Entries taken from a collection
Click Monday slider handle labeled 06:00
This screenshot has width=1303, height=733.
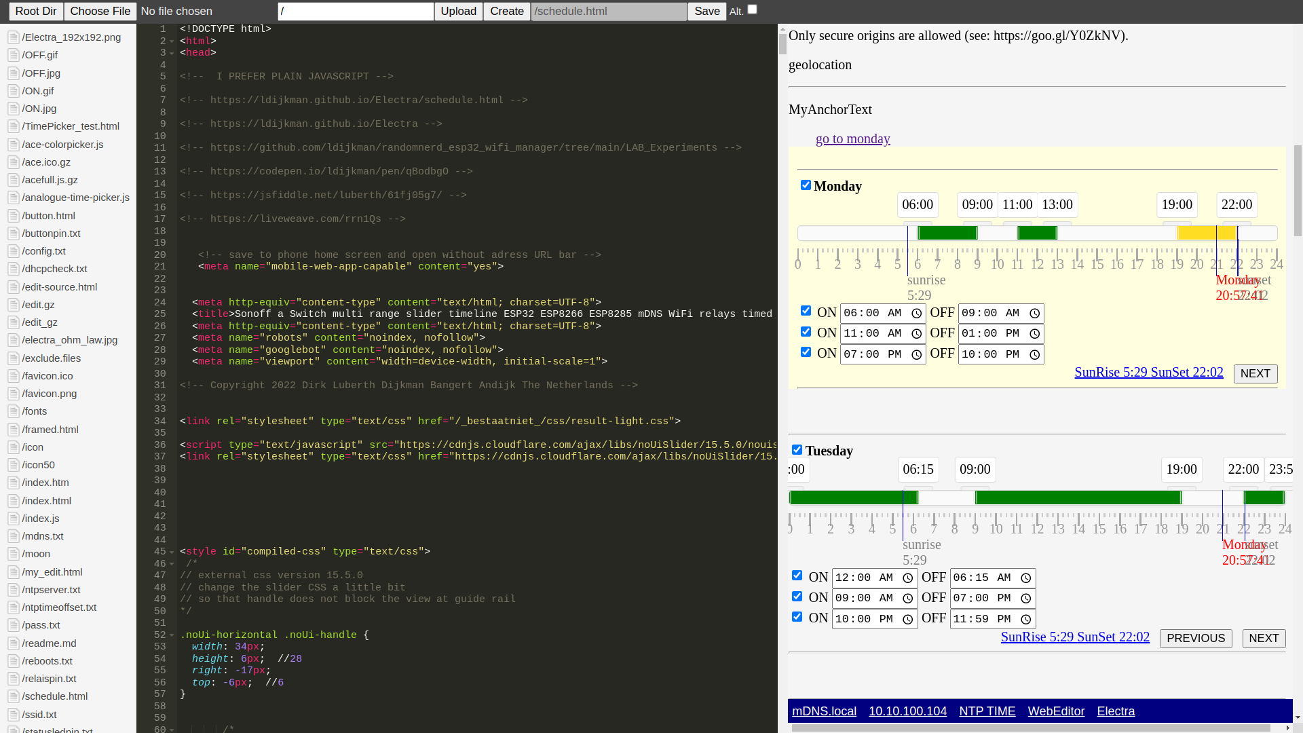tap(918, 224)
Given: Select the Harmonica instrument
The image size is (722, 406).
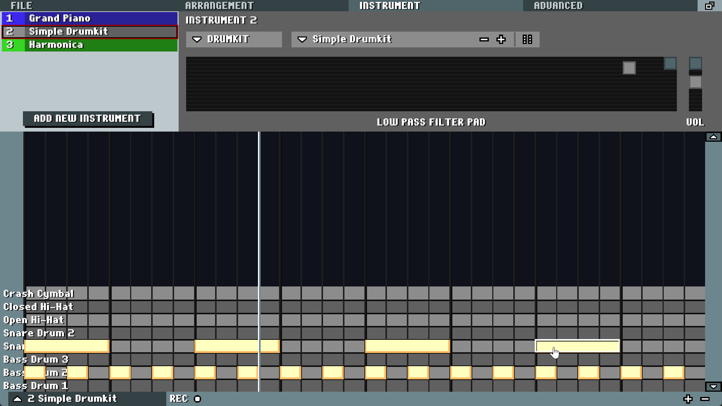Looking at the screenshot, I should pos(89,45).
==
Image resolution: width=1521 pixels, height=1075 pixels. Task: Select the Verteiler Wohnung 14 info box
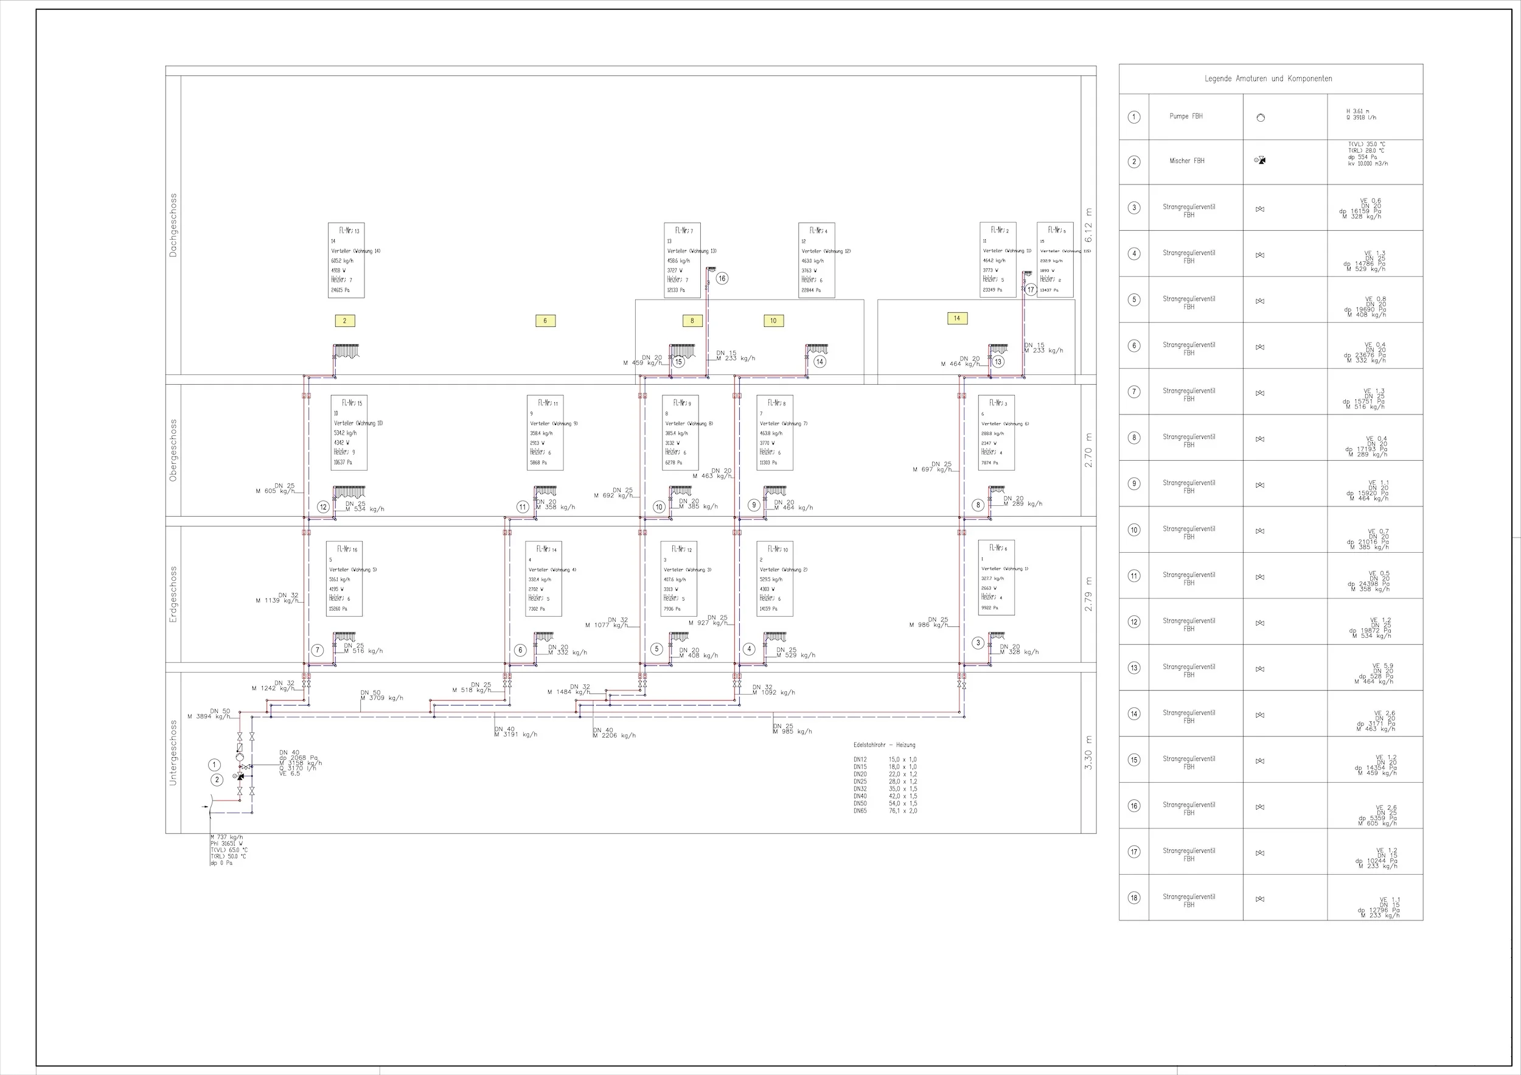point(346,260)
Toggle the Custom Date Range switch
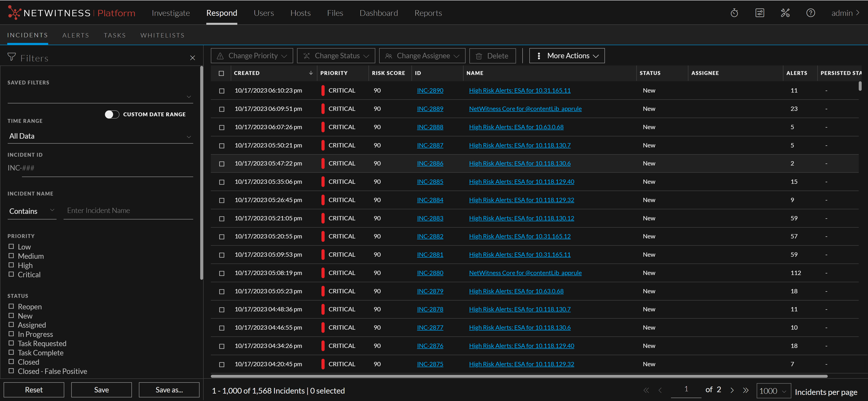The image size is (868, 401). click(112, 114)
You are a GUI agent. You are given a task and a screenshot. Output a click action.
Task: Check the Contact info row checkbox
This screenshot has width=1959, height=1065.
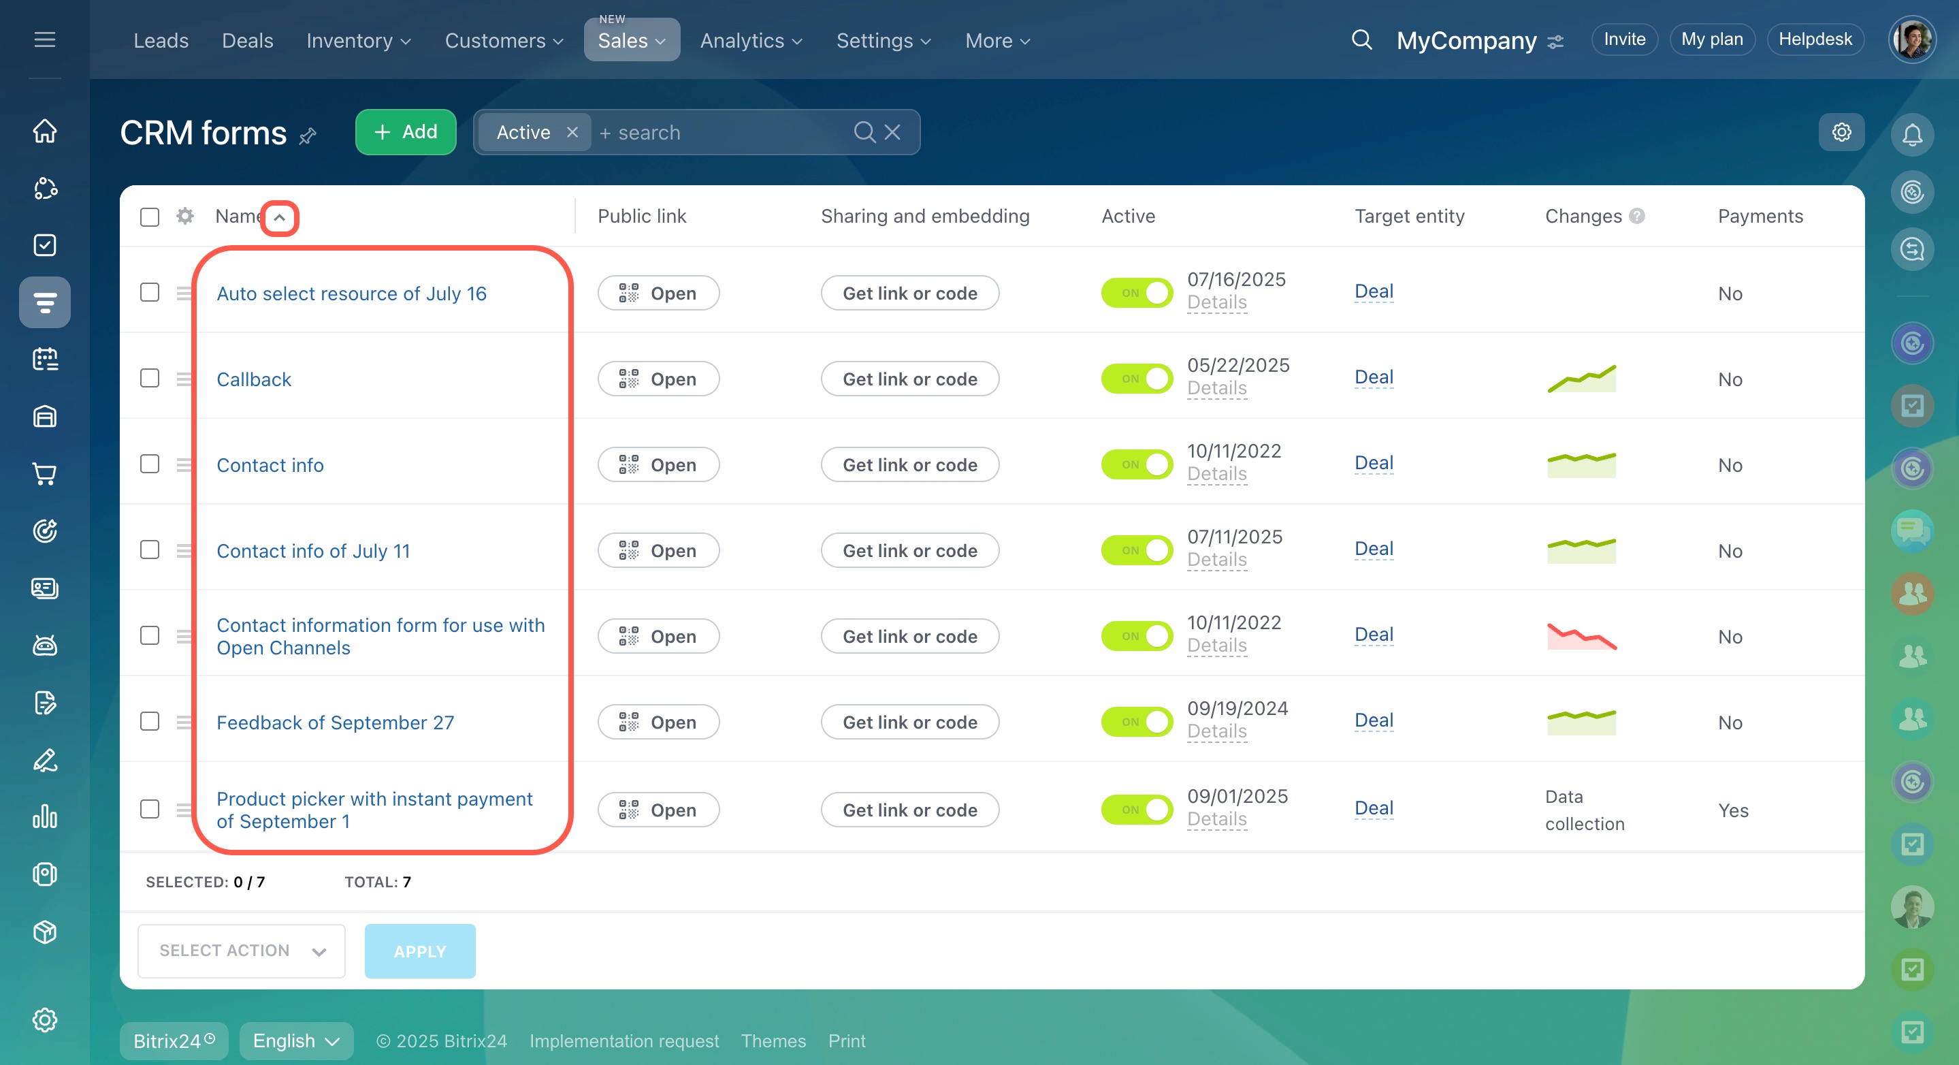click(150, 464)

▸ TASK OBJECTIVE:
Word for word, retype the lines in the entries above that run from the one with "Toggle the Custom Date Range switch" through the one with "Task: Check the Contact info row checkbox". Both ends count; pictures do not.

▸ EXERCISE SOLUTION:
Toggle the Custom Date Range switch
The image size is (868, 401). click(112, 114)
You are a GUI agent. You are given a task and a screenshot. Output a click action.
Task: Check the Contact info row checkbox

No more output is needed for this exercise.